Stocks are falling apart.
Last week, the S&P 500 dropped 2.9%, while the tech-heavy Nasdaq 100 fell 3.5%.
What’s worse, there was nowhere to hide...
All 11 sector groups closed last week down. Even defensive sectors like consumer staples and healthcare got whacked.
In other words, the market went from messy to downright ugly in just a few trading sessions.
It’s time to be patient. So, there will be no recommendation in this installment of Trade of Week. Instead, I’m going to share two must-see charts with you.
The first shows the performance of the iShares US Home Construction ETF (ITB), which invests in a basket of homebuilder stocks.
Heading into 2023, most people were bearish on homebuilders. Everyone was convinced housing would struggle due to the sharp uptick in interest rates. But the “homies” emerged as one of the strongest industry groups.
In fact, they were one of the first groups to break out to new all-time highs:
Source: StockCharts
The problem is, homebuilders are starting to break down. Since July, ITB has dropped 13%. It’s trading back below its late 2021 highs. In short, we may have just witnessed a “false breakout” in homebuilder stocks.
This is concerning for a couple reasons…
During bull markets, it’s a bad look when leaders break down without another group taking their place.
Homebuilders are also bellwether stocks, as housing makes up nearly 20% of the US economy. If they're struggling, it could signal big problems for the economy at large.
Unfortunately, they’re not the only leading group struggling. Semiconductors have also taken a turn for the worse.
You can see what I mean below. This chart shows the performance of the VanEck Semiconductor ETF (SMH).
Like homebuilders, “semis” were one of the first major industry groups to reclaim their 2021 highs. But they too couldn’t hold that key level.

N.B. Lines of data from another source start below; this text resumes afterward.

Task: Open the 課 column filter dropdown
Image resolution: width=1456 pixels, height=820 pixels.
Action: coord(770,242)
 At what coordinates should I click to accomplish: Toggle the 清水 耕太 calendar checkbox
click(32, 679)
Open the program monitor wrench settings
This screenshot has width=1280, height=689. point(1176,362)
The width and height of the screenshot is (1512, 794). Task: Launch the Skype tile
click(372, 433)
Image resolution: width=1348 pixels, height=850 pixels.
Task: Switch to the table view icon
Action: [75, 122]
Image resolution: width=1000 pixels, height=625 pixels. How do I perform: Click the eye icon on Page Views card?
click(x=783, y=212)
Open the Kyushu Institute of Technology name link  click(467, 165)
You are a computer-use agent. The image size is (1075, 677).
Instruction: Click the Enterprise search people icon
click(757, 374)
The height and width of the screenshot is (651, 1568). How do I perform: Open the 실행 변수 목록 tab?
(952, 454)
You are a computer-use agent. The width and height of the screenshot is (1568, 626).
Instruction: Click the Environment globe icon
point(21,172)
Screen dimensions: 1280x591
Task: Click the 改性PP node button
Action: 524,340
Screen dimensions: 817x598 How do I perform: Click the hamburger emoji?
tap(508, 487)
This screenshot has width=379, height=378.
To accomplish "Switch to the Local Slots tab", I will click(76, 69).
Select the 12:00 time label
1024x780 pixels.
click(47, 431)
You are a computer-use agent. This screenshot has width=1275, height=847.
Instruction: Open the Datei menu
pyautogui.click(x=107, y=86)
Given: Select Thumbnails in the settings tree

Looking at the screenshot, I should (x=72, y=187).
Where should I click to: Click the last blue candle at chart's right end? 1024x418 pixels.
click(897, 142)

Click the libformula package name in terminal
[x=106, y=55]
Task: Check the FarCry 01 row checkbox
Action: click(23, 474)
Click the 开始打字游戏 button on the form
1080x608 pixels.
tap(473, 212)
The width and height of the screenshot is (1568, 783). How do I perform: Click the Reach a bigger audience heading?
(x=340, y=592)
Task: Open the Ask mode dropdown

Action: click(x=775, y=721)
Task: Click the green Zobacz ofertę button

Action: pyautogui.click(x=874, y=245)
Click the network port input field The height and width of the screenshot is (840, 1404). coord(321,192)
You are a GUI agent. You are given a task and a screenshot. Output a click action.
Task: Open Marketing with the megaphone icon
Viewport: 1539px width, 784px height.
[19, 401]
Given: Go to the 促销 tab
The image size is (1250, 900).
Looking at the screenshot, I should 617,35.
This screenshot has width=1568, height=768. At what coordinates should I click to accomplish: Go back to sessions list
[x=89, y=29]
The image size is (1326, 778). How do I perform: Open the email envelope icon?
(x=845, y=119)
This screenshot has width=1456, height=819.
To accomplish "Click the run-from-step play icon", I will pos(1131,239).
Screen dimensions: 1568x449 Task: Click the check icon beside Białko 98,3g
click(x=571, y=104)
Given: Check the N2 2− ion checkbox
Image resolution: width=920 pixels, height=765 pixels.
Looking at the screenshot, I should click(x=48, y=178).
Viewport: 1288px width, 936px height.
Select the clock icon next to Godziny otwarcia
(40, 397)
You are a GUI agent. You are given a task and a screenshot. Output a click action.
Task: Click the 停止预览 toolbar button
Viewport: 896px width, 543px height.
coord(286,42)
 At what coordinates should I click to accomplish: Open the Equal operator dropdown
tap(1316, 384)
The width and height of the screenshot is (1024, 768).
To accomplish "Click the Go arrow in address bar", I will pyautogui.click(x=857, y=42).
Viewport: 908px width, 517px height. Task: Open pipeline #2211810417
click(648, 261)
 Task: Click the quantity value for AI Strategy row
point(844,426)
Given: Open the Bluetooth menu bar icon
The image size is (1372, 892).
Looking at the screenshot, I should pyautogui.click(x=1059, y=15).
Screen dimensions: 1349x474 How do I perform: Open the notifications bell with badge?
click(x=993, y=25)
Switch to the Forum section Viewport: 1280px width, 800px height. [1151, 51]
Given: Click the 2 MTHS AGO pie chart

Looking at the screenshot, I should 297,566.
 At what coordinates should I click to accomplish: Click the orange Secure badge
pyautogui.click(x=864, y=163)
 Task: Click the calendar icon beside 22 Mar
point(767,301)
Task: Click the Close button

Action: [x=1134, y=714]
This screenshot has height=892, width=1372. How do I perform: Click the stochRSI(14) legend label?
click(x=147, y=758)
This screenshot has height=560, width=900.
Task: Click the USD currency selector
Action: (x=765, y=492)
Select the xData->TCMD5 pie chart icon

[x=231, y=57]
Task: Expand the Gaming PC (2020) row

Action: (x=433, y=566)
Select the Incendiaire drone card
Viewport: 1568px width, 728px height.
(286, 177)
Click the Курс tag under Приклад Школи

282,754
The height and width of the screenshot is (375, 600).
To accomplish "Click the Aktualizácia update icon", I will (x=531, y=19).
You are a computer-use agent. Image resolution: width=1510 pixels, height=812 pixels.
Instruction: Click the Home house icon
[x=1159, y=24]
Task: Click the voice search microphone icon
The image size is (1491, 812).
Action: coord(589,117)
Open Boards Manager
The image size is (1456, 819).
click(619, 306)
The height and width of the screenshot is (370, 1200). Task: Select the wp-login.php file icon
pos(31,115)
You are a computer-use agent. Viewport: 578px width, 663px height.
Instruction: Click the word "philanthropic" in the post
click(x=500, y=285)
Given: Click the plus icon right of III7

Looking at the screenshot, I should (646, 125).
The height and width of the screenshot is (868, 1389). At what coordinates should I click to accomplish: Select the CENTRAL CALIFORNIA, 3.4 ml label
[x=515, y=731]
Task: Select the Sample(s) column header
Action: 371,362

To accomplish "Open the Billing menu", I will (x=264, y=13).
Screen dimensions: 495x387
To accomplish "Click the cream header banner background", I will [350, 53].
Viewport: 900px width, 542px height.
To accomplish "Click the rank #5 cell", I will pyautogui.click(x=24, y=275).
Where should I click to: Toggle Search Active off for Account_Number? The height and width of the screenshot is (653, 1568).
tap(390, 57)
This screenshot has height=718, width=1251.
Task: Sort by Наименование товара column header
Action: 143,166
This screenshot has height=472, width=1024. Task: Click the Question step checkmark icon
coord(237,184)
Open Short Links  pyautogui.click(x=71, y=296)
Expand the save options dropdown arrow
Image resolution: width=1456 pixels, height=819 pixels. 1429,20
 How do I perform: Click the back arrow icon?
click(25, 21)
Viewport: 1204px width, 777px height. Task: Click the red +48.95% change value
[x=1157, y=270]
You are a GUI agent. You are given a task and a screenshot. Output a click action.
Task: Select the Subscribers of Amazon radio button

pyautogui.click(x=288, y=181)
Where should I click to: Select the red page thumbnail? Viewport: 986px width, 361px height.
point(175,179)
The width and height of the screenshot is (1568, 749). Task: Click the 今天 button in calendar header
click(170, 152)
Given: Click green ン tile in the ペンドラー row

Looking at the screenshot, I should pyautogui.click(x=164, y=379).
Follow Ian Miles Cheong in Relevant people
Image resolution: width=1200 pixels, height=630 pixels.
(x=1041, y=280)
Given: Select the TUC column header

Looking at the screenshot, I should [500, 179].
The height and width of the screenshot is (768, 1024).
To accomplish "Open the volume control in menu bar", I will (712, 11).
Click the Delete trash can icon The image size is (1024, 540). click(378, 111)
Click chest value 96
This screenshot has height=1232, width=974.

Over the past couple months, SMH has dropped 12%... suggesting semi stocks may have just put in a double top:
Source: StockCharts
In short, ITB and SMH are both struggling to get back on track. That’s a red flag for the entire stock market.
Now, that doesn’t mean the stock market is about to crash. Stocks may simply need time to build out bases and set up again before resuming their uptrends.
But we need to wait and see how this all shakes out. So, I suggest being extremely selective if you’re looking to put new money to work.